# bit sharpping for "Work Sharp"



## dmmflys (Nov 2, 2011)

Has anyone created a jig or know if there is one commercially available for shaping drill bits on the Work Sharp W3000 or the W2000? I am thinking about buying a Drill Doctor however I would rather save a bit and just make/buy a jig for the Work Sharp system. Any feed back would be great.
Thanks


----------



## Viking (Aug 26, 2009)

Buy the Drill Doctor. It is purpose designed to sharpen your bits. Really like mine and use it a lot.


----------



## dmmflys (Nov 2, 2011)

Viking 
What model do you have cuz I've heard good and bad bout Drill Doctor.


----------



## Viking (Aug 26, 2009)

I have had mine for about 4-5 years and think it is model 300. As long as you get your bit set correctly in the holder and don't rush it (overheat bit) it will give a good result. I would like the Model 750X, at some point, since it can sharpen bits up to 3/4" and mine is limited to 1/2".
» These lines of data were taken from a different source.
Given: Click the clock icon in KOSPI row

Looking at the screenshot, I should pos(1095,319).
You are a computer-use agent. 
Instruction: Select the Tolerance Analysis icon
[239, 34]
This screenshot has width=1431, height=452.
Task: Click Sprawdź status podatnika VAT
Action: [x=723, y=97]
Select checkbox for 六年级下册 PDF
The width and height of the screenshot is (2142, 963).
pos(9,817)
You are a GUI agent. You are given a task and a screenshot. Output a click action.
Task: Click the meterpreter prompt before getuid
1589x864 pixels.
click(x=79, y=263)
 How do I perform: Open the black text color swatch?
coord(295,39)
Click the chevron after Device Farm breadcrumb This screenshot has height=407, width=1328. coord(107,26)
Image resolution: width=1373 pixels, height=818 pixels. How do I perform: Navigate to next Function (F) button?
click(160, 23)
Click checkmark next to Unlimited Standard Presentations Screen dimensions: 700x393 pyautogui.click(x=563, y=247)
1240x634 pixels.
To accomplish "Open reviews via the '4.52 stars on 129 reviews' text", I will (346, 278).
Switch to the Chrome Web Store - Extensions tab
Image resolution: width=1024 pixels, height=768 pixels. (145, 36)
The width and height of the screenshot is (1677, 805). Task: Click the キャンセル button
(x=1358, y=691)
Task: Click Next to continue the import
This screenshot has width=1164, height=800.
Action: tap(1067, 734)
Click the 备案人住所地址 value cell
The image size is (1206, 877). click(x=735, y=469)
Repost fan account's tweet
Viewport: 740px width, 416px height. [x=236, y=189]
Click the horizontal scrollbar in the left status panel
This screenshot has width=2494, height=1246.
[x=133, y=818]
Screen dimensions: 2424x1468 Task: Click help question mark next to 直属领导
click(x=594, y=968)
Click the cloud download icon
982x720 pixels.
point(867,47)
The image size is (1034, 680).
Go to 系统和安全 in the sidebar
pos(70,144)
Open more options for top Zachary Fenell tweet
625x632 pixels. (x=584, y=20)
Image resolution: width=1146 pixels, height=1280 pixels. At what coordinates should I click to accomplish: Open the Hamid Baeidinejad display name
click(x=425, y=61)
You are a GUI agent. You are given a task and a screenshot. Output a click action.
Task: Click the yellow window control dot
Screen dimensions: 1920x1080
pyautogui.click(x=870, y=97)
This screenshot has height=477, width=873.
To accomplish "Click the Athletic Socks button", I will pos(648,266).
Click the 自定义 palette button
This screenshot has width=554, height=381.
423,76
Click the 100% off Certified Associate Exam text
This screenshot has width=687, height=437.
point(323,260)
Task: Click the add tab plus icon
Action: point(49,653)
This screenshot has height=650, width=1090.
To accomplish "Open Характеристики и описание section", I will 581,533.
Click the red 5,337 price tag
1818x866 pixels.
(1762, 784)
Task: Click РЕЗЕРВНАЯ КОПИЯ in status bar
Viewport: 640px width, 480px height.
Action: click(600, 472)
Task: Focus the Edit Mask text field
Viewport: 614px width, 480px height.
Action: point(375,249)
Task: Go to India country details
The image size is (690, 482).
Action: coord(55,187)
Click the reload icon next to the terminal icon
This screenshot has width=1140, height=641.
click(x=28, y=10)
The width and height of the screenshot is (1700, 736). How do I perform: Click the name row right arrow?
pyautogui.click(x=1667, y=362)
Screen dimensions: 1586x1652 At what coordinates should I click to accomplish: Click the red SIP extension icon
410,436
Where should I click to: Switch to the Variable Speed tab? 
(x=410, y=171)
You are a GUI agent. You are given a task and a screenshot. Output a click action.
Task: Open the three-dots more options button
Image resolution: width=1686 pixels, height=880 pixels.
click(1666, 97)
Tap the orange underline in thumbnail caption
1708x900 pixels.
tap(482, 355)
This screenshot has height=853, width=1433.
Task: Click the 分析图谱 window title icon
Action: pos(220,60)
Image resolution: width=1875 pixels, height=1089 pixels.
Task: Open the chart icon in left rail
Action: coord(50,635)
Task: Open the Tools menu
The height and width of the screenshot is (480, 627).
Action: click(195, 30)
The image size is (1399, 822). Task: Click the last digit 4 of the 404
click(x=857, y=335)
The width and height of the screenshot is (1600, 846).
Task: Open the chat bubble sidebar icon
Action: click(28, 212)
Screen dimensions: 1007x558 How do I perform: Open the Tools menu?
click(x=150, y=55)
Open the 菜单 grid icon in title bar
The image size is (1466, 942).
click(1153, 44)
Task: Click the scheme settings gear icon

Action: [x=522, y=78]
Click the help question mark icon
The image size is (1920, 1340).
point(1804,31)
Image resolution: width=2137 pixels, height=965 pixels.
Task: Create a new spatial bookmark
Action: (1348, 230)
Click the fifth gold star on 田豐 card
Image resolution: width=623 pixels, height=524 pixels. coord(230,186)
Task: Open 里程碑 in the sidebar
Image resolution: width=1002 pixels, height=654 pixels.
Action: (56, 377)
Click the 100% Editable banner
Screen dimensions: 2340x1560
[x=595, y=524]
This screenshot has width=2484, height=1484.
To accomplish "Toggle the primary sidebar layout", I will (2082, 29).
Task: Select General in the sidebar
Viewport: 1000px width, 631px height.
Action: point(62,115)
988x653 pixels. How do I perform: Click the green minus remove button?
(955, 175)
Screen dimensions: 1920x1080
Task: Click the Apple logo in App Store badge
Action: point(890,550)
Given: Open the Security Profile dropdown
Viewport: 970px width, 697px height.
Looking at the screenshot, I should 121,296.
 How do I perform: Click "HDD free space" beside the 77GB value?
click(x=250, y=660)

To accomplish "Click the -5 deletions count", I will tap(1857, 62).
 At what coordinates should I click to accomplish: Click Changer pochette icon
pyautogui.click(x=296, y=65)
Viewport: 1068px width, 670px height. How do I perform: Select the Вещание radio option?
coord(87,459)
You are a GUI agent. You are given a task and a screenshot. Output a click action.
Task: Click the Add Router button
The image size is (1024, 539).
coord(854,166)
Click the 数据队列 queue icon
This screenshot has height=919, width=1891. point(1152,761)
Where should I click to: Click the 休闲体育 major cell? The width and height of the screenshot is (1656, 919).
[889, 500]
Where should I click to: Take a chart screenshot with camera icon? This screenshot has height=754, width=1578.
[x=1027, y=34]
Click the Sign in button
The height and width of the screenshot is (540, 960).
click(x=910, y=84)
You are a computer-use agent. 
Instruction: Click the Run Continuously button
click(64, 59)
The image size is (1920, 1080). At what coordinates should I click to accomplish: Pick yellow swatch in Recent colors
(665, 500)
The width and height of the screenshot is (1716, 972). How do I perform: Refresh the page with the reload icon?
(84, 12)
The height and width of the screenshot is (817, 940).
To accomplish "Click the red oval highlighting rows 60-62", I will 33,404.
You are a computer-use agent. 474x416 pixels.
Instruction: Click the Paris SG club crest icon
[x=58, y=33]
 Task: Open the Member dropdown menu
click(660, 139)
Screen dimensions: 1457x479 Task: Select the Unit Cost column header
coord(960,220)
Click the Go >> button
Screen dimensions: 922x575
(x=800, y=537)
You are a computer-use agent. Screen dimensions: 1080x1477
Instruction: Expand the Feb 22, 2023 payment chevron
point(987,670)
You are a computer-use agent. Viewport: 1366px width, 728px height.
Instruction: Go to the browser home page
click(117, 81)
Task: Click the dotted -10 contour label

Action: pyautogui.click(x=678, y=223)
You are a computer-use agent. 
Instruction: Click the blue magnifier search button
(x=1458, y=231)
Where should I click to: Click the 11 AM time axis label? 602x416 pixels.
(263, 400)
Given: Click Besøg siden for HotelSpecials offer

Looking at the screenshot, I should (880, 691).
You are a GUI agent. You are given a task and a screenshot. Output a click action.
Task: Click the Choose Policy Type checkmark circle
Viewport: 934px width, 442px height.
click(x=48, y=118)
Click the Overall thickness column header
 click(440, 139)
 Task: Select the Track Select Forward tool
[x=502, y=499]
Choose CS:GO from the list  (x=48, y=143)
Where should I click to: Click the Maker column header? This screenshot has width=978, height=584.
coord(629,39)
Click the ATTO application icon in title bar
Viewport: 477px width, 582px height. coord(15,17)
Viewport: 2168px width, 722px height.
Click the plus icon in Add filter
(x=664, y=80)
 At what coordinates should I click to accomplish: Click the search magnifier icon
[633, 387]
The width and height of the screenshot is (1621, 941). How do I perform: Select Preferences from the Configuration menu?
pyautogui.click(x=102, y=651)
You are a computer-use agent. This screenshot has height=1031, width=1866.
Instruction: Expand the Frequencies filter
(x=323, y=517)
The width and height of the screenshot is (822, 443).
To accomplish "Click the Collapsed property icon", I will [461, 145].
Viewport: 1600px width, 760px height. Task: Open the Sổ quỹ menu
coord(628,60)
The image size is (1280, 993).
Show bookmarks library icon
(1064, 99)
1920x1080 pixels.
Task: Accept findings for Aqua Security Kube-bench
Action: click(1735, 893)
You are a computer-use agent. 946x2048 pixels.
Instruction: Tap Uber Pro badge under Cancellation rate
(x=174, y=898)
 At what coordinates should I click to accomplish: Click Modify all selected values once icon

Look on Amazon as you can get the 350X (upgraded version of mine) for about $50 or the 500X for about $100.

We also have the Worksharp 3000 and think you would spend a lot of time trying to rig it to accurately sharpen round drill bits.

Good luck!


----------



## otherguy (Jan 17, 2012)

Drill Doctor would be my first choice as well.


----------